INSTRUCTIONS TO FOLLOW
Revise the records below by changing every "This screenshot has" to "The screenshot has", leaving everything else unchanged. Omit the pictures from your answer.

## start DATA SECTION

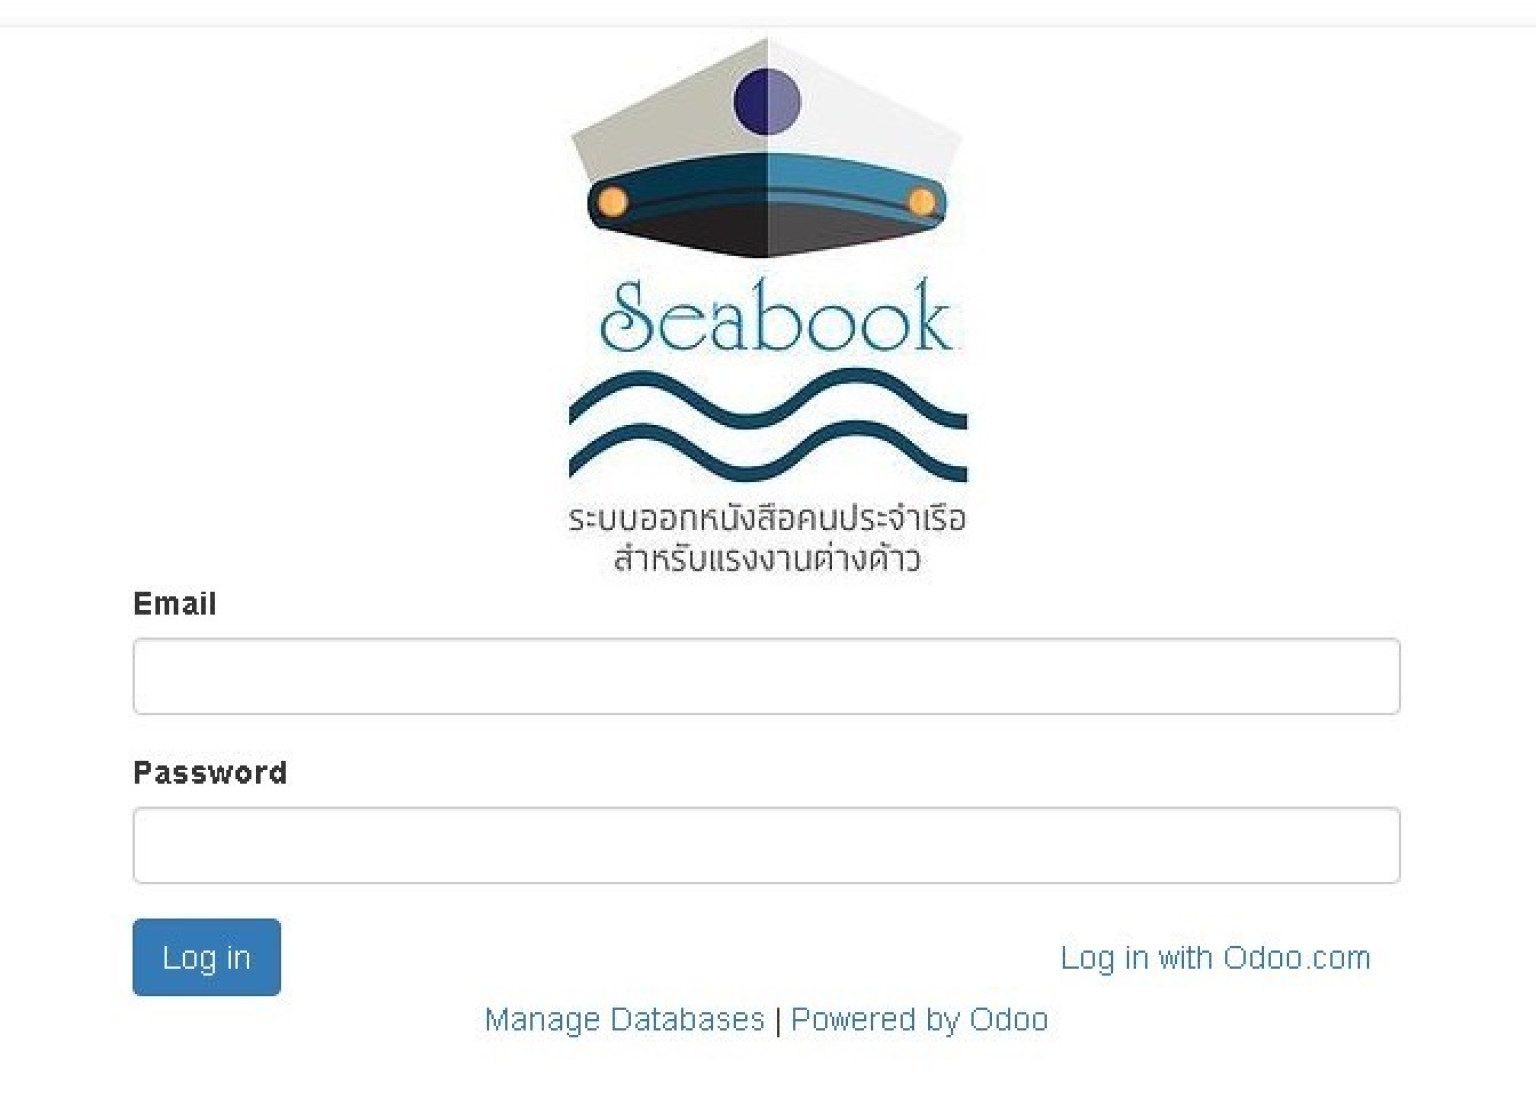The height and width of the screenshot is (1099, 1536).
Task: Open the Log in with Odoo.com link
Action: click(x=1215, y=958)
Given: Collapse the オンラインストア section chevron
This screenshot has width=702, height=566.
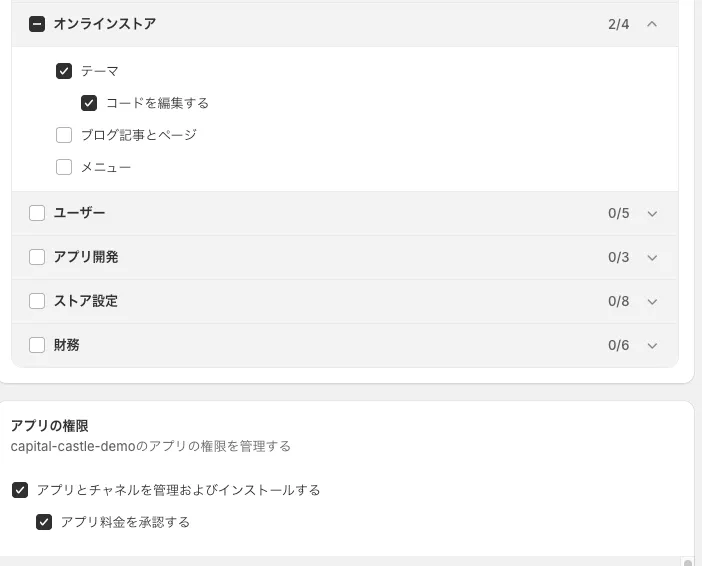Looking at the screenshot, I should [x=652, y=24].
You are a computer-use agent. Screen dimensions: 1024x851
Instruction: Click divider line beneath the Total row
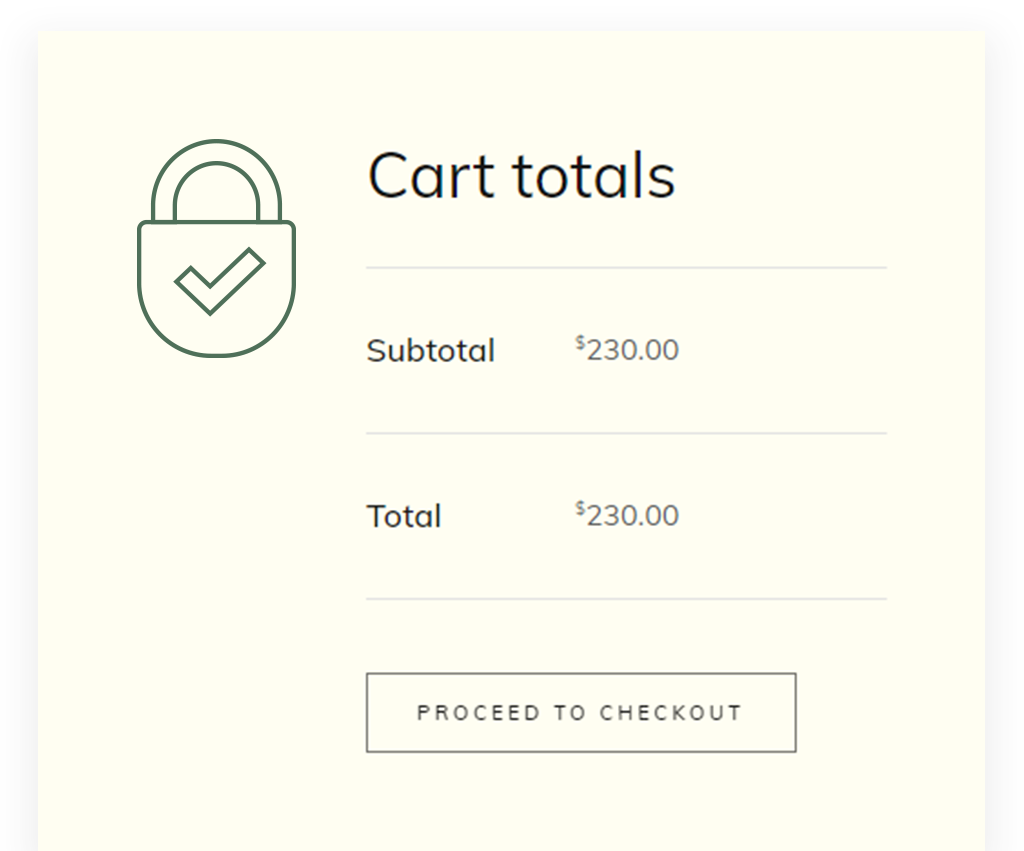coord(626,598)
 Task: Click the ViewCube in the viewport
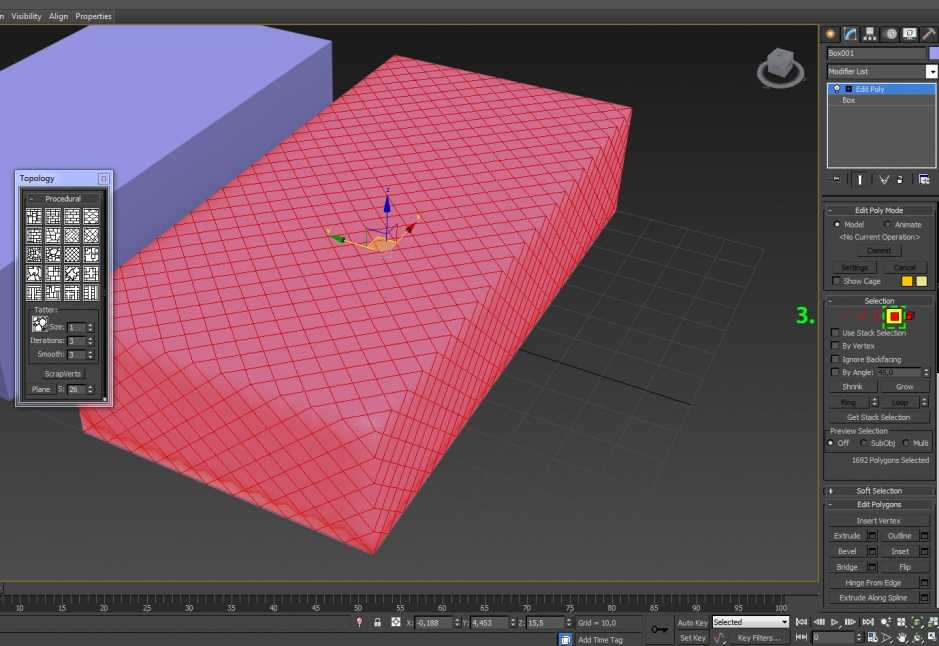click(x=780, y=67)
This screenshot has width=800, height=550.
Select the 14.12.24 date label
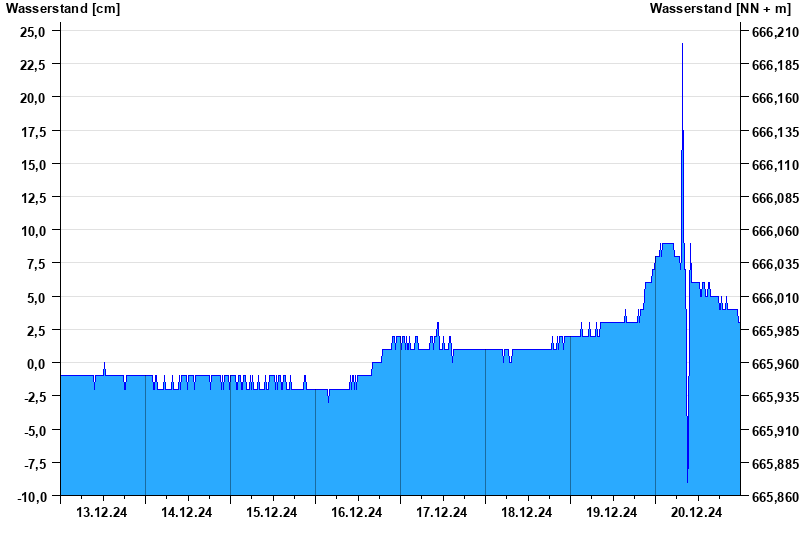187,512

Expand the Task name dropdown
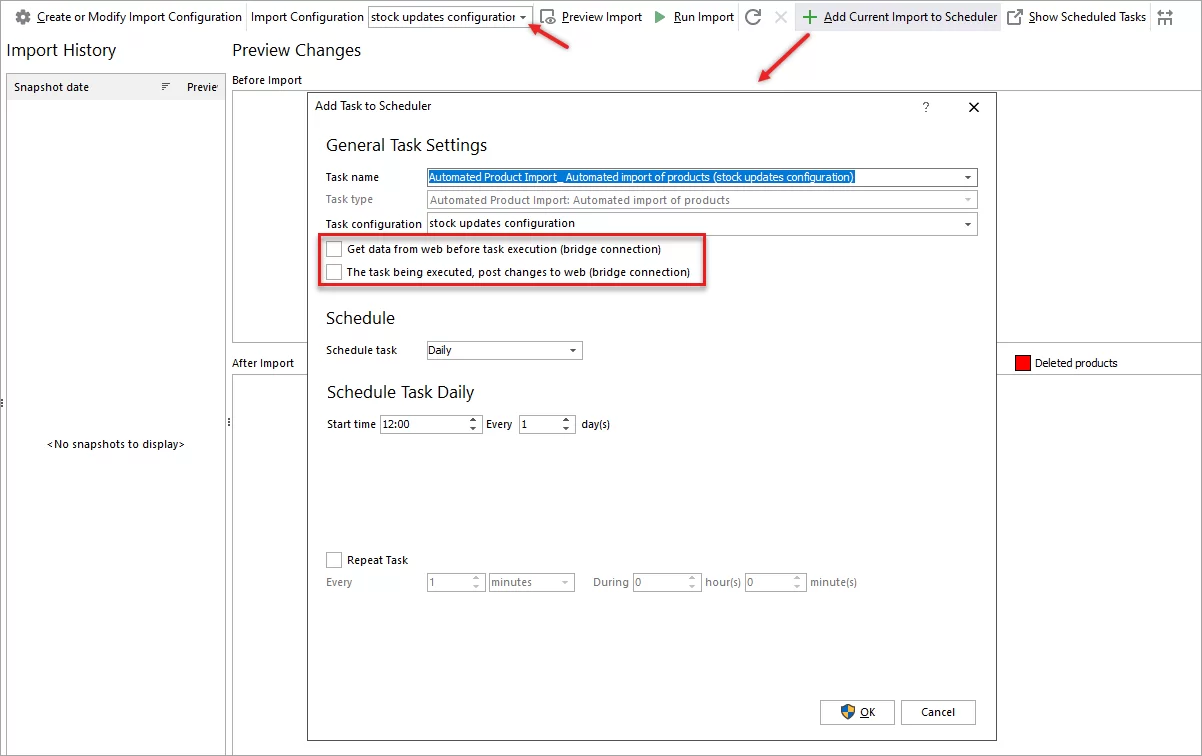click(x=967, y=177)
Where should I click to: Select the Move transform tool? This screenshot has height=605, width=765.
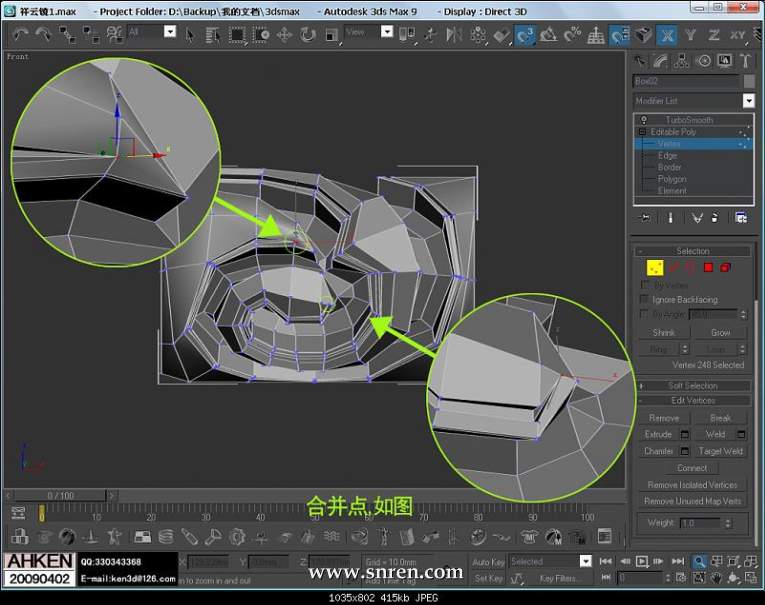284,34
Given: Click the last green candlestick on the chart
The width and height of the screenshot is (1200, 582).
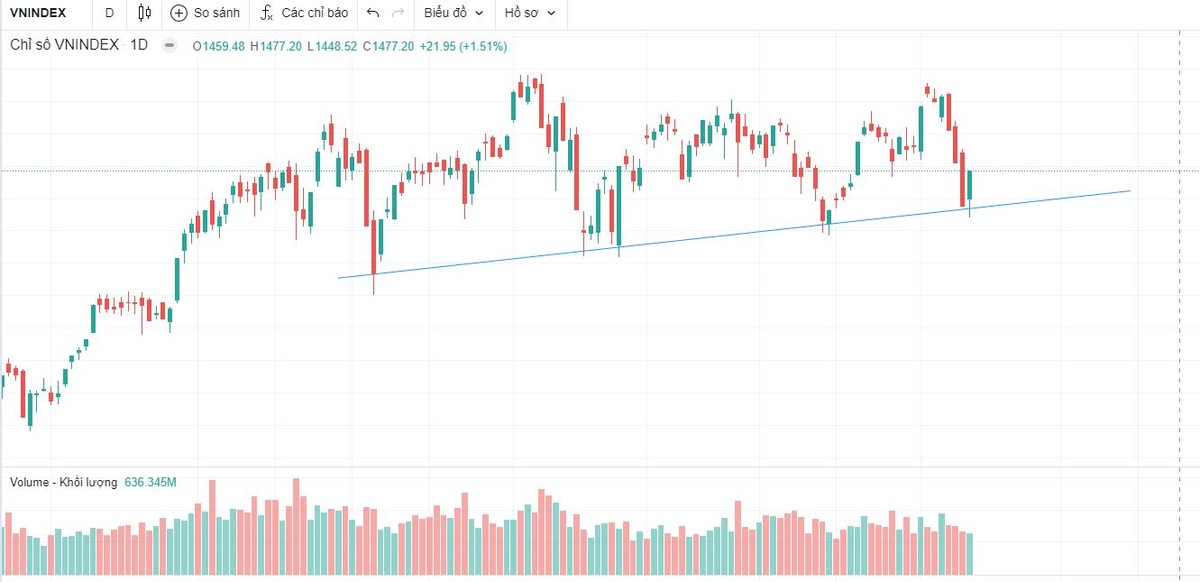Looking at the screenshot, I should [x=969, y=188].
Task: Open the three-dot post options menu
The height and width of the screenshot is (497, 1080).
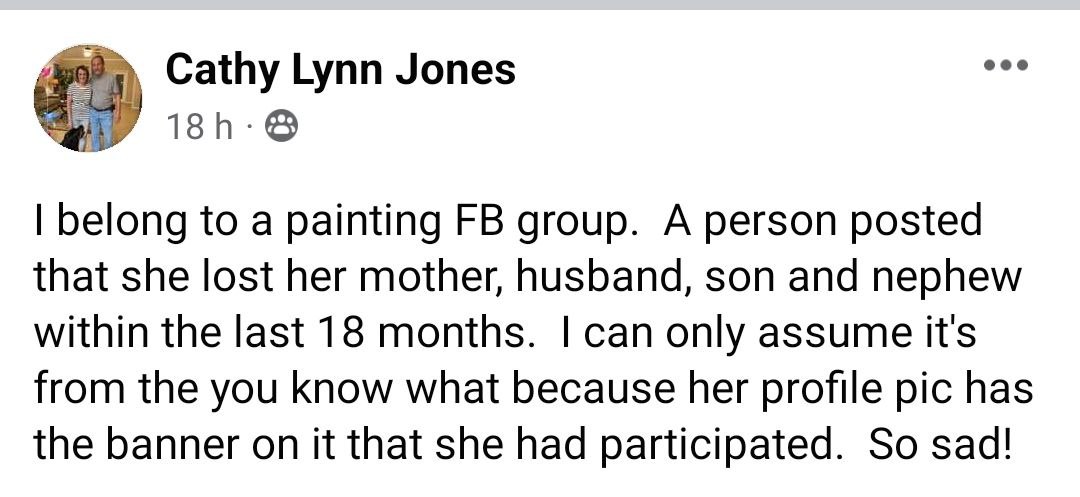Action: tap(1005, 66)
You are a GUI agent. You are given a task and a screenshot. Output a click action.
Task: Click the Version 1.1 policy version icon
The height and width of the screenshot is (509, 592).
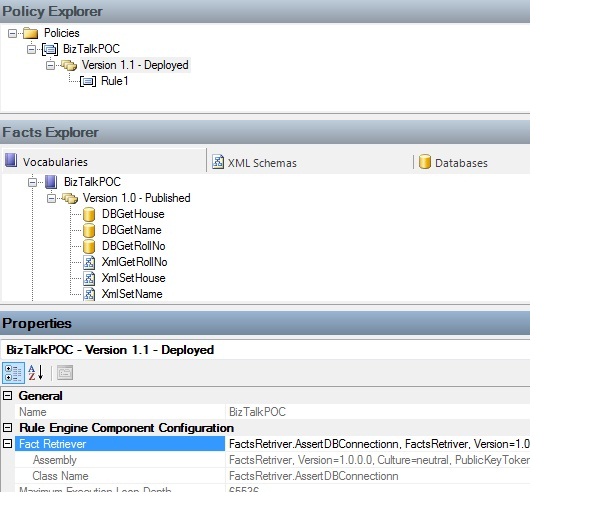point(69,65)
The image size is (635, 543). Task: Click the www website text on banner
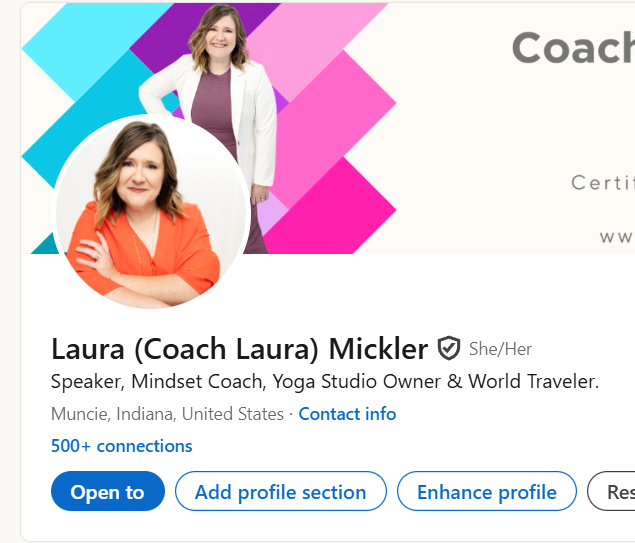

## end DATA SECTION

TASK SOLUTION
The height and width of the screenshot is (1099, 1536).
Task: Open the Log in with Odoo.com link
Action: click(x=1215, y=958)
Given: Collapse the オンラインストア section chevron
The screenshot has width=702, height=566.
Looking at the screenshot, I should [x=652, y=24].
You are a computer-use agent. Screen dimensions: 1024x851
Instruction: Click divider line beneath the Total row
coord(626,598)
 Task: Click the ViewCube in the viewport
click(x=780, y=67)
The screenshot has width=800, height=550.
Select the 14.12.24 date label
187,512

Expand the Task name dropdown
click(x=967, y=177)
Where should I click to: Select the Move transform tool? The screenshot has height=605, width=765.
284,34
Given: Click the last green candlestick on the chart
The width and height of the screenshot is (1200, 582).
Looking at the screenshot, I should [x=969, y=188].
Task: Open the three-dot post options menu
The height and width of the screenshot is (497, 1080).
Action: tap(1005, 66)
You are a GUI agent. You are given a task and a screenshot. Output a click action.
Task: Click the Version 1.1 policy version icon
The height and width of the screenshot is (509, 592).
point(69,65)
The image size is (635, 543). Task: Click the www website text on banner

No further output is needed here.